▶ [Written instruction]
In the forum thread about the stuck B414 clutch:
(a) How long was the tractor left standing before the clutch stuck?
(b) What gear does mla2ofus say to put the tractor in before towing it?
(c) What other tractor does jason.p have that could do the towing?

# Stuck clutch B414



## jason.p (Jul 28, 2007)

I expect this topic has come up before, but can anyone please help. My lovely little '68 B414 has got it's clutch stuck. It's a perfect little tractor for my smallholding, but I left it standing for a couple of months, and now I can't get into gear other than crashing it in in low ratio (or starting it in gear).
I've taken the cover plate off under the clutch housing, and given it a few whacks with a hammer with the pedal held down, but no luck so far.
I was wondering if I could spray some kind of release fluid into the housing (WD40, or diesel etc.) which would not do any permanent harm, or perhaps heating it up with a blowtorch-anything to avoid splitting it!!
I've tried driving it up to a wall, but it just dug itself in. If anyone has any other tricks that would avoid me splitting it I'd be really grateful.
Many thanks in advance.


----------



## Live Oak (Dec 22, 2003)

Welcome to Tractor Forum Jason! Try doing a search of our website using "stuck clutch". Several posts come up which hopefully will give you some good ideas to try. If you are still not having any luck, be sure to get back to us and give us some more details so we might be able to help out. Good luck! :cheers:


----------



## mla2ofus (Nov 5, 2006)

Try putting it in the highest gear w/ the switch off and have someone tow it w/ another vehicle/tractor while holding clutch pedal all the way down. Don't try to get up any speed, if this will break it loose it will occur the instant it starts to move. Also try this pulling it backward w/ it still in top forward gear. Again don't move it over a few inches or feet as the engine will turn over backward and the oil pump won't pump.
HTH,
Mike


----------



## jason.p (Jul 28, 2007)

Thanks for prompt replies guys. 
I've looked through the previous "stuck clutch" posts. It seems that as it's live drive (two stage clutch), the friction plate is actually recessed into the flywheel,
by an inch or so, which makes it difficult to get direct access to it from underneath.
Is there any where I can get a diagram of the clutch-flywheel assembly on-line? Knowing exactly what I'm dealing with would be a great help!
Mike, thanks for the tip about towing in high gear. Fortunately I've also got an old Fordson Major which would be ideal for the job. Just got to find volunteer to drive it for me. Could ask the wife, but I think I know what the answer would be:furious:


----------



## jason.p (Jul 28, 2007)

Still struggling with this stuck clutch 
Can anyone suggest where I might be able to get a diagram of the clutch/flywheel assembly so that I can get an idea of what's going on. I suppose if all else fails I would have to buy the Workshop Manual, but I imagine they're quite expensive:money:


----------



## Live Oak (Dec 22, 2003)

▶ [Supplied material]

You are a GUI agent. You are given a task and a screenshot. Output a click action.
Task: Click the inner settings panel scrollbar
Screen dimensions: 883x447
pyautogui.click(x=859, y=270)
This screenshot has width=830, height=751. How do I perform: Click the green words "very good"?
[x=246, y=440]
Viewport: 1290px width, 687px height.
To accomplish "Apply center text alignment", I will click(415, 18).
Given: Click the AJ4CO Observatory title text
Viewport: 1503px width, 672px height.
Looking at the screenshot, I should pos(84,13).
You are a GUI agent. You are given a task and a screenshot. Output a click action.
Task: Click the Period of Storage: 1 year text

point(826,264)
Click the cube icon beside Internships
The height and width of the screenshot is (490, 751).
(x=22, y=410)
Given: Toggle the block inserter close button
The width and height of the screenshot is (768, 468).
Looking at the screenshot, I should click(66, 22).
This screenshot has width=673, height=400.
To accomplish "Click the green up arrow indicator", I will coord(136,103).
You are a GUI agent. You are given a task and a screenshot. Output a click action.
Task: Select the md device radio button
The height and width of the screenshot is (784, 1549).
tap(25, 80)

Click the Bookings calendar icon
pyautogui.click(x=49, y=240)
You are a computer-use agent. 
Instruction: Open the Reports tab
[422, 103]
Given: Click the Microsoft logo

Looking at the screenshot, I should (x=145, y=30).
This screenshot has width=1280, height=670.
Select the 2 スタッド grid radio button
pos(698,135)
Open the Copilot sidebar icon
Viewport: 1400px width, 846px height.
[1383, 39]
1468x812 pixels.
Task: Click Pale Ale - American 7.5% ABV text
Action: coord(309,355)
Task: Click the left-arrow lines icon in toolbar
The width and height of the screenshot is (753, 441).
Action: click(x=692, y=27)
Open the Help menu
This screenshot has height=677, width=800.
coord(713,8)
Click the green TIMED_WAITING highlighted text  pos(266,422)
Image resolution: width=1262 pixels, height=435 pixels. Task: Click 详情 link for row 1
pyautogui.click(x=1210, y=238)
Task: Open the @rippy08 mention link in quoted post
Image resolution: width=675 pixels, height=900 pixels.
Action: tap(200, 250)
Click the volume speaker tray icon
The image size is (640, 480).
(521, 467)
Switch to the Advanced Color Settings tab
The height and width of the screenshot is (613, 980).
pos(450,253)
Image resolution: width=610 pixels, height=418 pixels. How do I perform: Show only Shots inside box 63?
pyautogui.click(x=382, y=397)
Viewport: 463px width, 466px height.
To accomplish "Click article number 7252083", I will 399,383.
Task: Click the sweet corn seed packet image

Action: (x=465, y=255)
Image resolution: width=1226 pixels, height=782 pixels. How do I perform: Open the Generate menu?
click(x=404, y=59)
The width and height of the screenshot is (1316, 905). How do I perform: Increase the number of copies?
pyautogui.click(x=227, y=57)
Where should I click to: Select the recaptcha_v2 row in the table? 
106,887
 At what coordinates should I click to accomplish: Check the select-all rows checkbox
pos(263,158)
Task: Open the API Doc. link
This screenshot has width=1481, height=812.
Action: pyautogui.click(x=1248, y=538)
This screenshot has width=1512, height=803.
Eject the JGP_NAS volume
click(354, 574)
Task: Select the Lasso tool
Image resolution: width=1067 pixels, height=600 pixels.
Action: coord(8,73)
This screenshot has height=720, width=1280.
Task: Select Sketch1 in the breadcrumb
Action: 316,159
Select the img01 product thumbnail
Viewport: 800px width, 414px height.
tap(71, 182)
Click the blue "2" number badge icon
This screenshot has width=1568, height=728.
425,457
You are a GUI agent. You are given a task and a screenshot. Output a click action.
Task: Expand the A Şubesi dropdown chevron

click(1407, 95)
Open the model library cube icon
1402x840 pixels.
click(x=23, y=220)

▶ [Response]
(a) A couple of months.
(b) The highest gear, with the switch off.
(c) An old Fordson Major.